Transcribe precisely, and only, the lines beginning at the line containing "Expand the right-chevron" and ending at the final line of the material below.
___ Data extracts ___
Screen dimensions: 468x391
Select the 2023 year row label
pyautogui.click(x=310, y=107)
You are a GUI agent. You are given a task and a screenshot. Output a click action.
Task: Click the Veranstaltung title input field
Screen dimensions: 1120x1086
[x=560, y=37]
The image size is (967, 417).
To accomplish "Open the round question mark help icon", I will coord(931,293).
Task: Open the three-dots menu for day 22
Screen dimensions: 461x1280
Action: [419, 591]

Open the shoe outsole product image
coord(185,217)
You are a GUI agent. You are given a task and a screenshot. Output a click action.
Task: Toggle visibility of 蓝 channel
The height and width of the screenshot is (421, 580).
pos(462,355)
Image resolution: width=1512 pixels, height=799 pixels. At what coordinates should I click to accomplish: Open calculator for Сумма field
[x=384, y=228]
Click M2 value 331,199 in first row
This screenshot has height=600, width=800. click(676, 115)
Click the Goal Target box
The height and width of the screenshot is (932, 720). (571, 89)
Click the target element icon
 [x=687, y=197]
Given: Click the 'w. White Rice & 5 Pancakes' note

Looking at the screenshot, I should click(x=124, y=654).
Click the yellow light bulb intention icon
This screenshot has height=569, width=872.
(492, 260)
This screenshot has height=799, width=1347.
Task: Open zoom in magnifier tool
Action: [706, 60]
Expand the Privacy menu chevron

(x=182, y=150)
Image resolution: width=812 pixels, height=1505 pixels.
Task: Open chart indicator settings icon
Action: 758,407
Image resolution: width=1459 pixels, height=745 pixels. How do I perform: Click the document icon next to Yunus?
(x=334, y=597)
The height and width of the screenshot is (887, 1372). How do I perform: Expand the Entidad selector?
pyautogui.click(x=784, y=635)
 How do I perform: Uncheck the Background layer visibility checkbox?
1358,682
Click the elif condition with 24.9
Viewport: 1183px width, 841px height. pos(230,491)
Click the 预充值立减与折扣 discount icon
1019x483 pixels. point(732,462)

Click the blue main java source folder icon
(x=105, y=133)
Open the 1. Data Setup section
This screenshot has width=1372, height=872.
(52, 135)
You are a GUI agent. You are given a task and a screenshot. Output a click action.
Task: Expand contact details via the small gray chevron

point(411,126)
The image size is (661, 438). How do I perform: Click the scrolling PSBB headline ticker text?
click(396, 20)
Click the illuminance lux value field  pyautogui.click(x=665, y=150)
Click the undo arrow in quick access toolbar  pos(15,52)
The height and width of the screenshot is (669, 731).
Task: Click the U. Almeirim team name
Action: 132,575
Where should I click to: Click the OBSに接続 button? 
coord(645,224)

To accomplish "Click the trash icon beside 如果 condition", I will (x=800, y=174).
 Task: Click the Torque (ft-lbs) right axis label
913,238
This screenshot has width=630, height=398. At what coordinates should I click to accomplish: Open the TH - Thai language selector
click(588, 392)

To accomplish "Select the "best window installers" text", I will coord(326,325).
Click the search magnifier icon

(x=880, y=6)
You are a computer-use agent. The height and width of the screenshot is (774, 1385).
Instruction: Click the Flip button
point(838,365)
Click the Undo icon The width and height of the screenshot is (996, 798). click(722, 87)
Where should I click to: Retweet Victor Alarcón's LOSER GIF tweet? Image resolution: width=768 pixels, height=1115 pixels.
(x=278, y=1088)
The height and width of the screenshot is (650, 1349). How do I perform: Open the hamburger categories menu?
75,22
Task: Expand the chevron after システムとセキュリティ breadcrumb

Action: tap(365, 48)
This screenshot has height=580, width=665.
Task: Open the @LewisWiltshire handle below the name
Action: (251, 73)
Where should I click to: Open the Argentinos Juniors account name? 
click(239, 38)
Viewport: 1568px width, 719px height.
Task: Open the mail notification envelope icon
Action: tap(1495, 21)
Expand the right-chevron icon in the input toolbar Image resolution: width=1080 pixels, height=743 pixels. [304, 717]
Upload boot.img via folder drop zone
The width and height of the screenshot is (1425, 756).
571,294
___
-- Answer area --
Expand the right-chevron icon in the input toolbar Image resolution: width=1080 pixels, height=743 pixels. [304, 717]
Upload boot.img via folder drop zone
The width and height of the screenshot is (1425, 756).
571,294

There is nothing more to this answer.